Sylvain ferma les yeux. Non seulement il n’avait montré que le mauvais côté de lui-même à Justine, mais en plus il n’avait même pas cherché à la découvrir elle. Au fil de leur relation, Justine était devenue une… potiche. Comment avait-il pu faire ça à la femme qu’il aimait ?


La jeune femme se dressa et lui annonça qu’il allait avoir trois coups de fouet, mais qu’il allait devoir porter la cage pratiquement deux heures de plus que ce qui était prévu. Soit pratiquement la journée entière. Il serra les dents quand les coups tombèrent, ce n’était pas très douloureux, mais se faire fouetter, nu au milieu de son salon, n’était pas très … cool. Et pourtant au fond de lui, il savait qu’il le méritait. Il s’était vraiment très mal comporté avec Justine. Il le comprenait si bien, aujourd’hui. Grâce à Manon. Cette femme était vraiment bien. Après les coups, elle mit sa cage et annonça qu’il allait la garder jusqu’à 18h. Soit plus de 6h en cage. Il se laissa mettre en cage, puis se rendit dans la cuisine pour préparer le repas.
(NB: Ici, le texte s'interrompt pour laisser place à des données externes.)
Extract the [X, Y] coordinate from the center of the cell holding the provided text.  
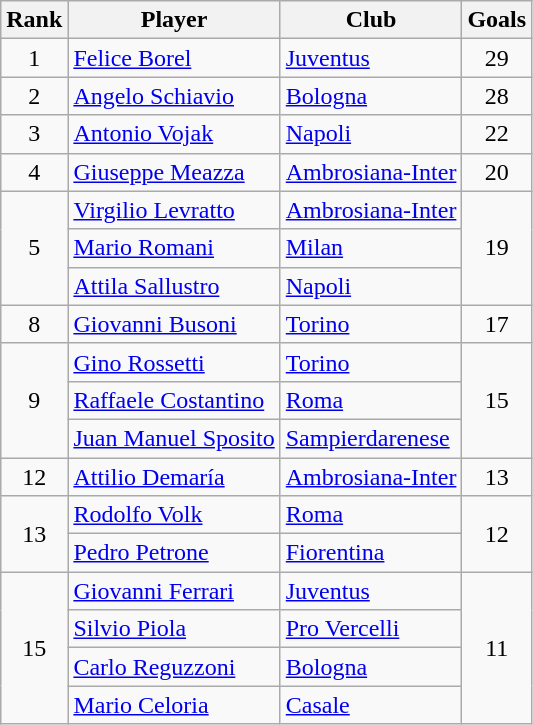
Club [371, 20]
Pro Vercelli [371, 629]
Milan [371, 248]
Goals [497, 20]
20 [497, 172]
Player [174, 20]
Gino Rossetti [174, 362]
Virgilio Levratto [174, 210]
Sampierdarenese [371, 438]
11 [497, 648]
9 [34, 400]
5 [34, 248]
28 [497, 96]
3 [34, 134]
1 [34, 58]
4 [34, 172]
Raffaele Costantino [174, 400]
22 [497, 134]
Pedro Petrone [174, 553]
17 [497, 324]
Antonio Vojak [174, 134]
Juan Manuel Sposito [174, 438]
29 [497, 58]
Giuseppe Meazza [174, 172]
Attila Sallustro [174, 286]
Rank [34, 20]
Casale [371, 705]
Giovanni Ferrari [174, 591]
Angelo Schiavio [174, 96]
Mario Celoria [174, 705]
2 [34, 96]
19 [497, 248]
Carlo Reguzzoni [174, 667]
Mario Romani [174, 248]
8 [34, 324]
Attilio Demaría [174, 477]
Fiorentina [371, 553]
Silvio Piola [174, 629]
Rodolfo Volk [174, 515]
Felice Borel [174, 58]
Giovanni Busoni [174, 324]
Determine the [X, Y] coordinate at the center of the cell enclosing the given text.  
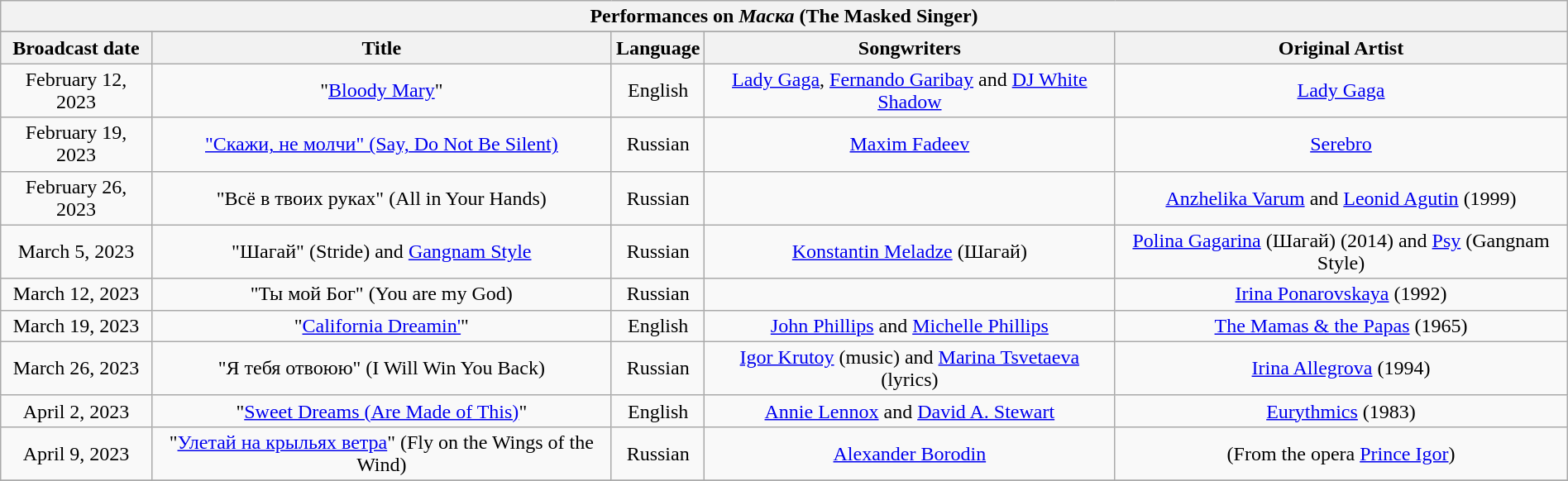
"Я тебя отвоюю" (I Will Win You Back) [381, 369]
"Всё в твоих руках" (All in Your Hands) [381, 198]
April 2, 2023 [76, 411]
Anzhelika Varum and Leonid Agutin (1999) [1341, 198]
"Скажи, не молчи" (Say, Do Not Be Silent) [381, 144]
March 26, 2023 [76, 369]
Lady Gaga [1341, 91]
Irina Ponarovskaya (1992) [1341, 294]
The Mamas & the Papas (1965) [1341, 326]
February 26, 2023 [76, 198]
"Ты мой Бог" (You are my God) [381, 294]
"Bloody Mary" [381, 91]
Language [657, 48]
Polina Gagarina (Шагай) (2014) and Psy (Gangnam Style) [1341, 251]
Songwriters [910, 48]
February 19, 2023 [76, 144]
"California Dreamin'" [381, 326]
Annie Lennox and David A. Stewart [910, 411]
Alexander Borodin [910, 453]
Original Artist [1341, 48]
Lady Gaga, Fernando Garibay and DJ White Shadow [910, 91]
Title [381, 48]
April 9, 2023 [76, 453]
"Sweet Dreams (Are Made of This)" [381, 411]
Konstantin Meladze (Шагай) [910, 251]
March 12, 2023 [76, 294]
Serebro [1341, 144]
February 12, 2023 [76, 91]
Maxim Fadeev [910, 144]
"Улетай на крыльях ветра" (Fly on the Wings of the Wind) [381, 453]
John Phillips and Michelle Phillips [910, 326]
March 19, 2023 [76, 326]
March 5, 2023 [76, 251]
Broadcast date [76, 48]
Irina Allegrova (1994) [1341, 369]
Performances on Маска (The Masked Singer) [784, 17]
Eurythmics (1983) [1341, 411]
"Шагай" (Stride) and Gangnam Style [381, 251]
(From the opera Prince Igor) [1341, 453]
Igor Krutoy (music) and Marina Tsvetaeva (lyrics) [910, 369]
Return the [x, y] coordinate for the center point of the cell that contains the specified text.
Manon s’assit à la table de la cuisine, avec une feuille blanche et un stylo, et l’observait de temps en temps s’agiter dans la cuisine. Le jeune homme ouvrit le placard,et prépara une tournée de pâtes. C’était si simple à faire. Tout était simple dans la vie. Simple comme un bonjour. Simple comme un baiser, simple comme un sourire.

— Il y a une chose qui m’inquiète, j’ai peur de … retourner dans ma routine.

— Oui, j’y ai pensé aussi. C’est pourquoi, je te fais un planning. Tu devras t’y tenir. Je le saurais si ce n’est pas le cas !


Sylvain ne remit même pas ce fait en doute. Cette femme savait toujours tout, comme si elle avait des super-pouvoirs ou quelque chose comme ça. Après le repas, elle lui donna son nouveau planning.

Réveil : 6h.

Petit déjeuner – Sport – Douche.

Départ de la maison pour le travail : 7h30.

8h-12h : Travail à l’atelier

Retour : 12h30.

Repas – Repos.

Départ de la maison : 13h30.

14h-17h30 : Travail à l’atelier.

Retour : 18h.

Repos – Repas – Sport – Douche – Soirée.

Coucher : 23h


— Tu dois penser avant tout à entretenir ton corps, travailler, et manger. Si tu vis seul, les choses seront assez simples. Le jour où tu habiteras avec quelqu’un, vous devrez discuter de qui fait quoi. Si à ton tour, tu fais tout, ce sera l’effet contraire, elle finira par s’asseoir et ne plus rien faire. Donc soit, vous partagez les taches, soit les jours. Elle fait tout le lundi, mais tu fais tout le mardi. A vous d’y réfléchir à deux. Tu as déjà vu Super Nanny, la nounou qui éduquent les enfants ?

— Oui !

— Et bien faites pareil, faites une liste des taches à faire que vous affichez dans la maison. Le planning de chacun. Accordez-vous du temps chacun de votre côté. Puis des activités en commun. Il ne faut pas t’interdire les soirées de foot entre copains. Mais elles doivent devenir des moments rares pour qu’ils soient plus appréciables. Et puis quitte à passer du temps avec les copains, je crois que ce sera bien mieux sur un Vrai terrain de foot avec un Vrai ballon. Là au moins, tu pourras dire que tu es un sportif, et pas une limace qui regarde le sport à la télévision.

— Oui !


Sylvain ne pouvait que dire oui à toutes ses remarques. Maintenant il n’avait envie que d’une seule chose. Que Justine puisse voir les progrès qu’il avait fait. Après son examen de demain, il irait la voir, la chercher, lui demander de lui pardonner sa conduite. Qu’il avait réfléchi et qu’il voulait la rendre heureuse. Car lui ne serait pas heureux sans elle.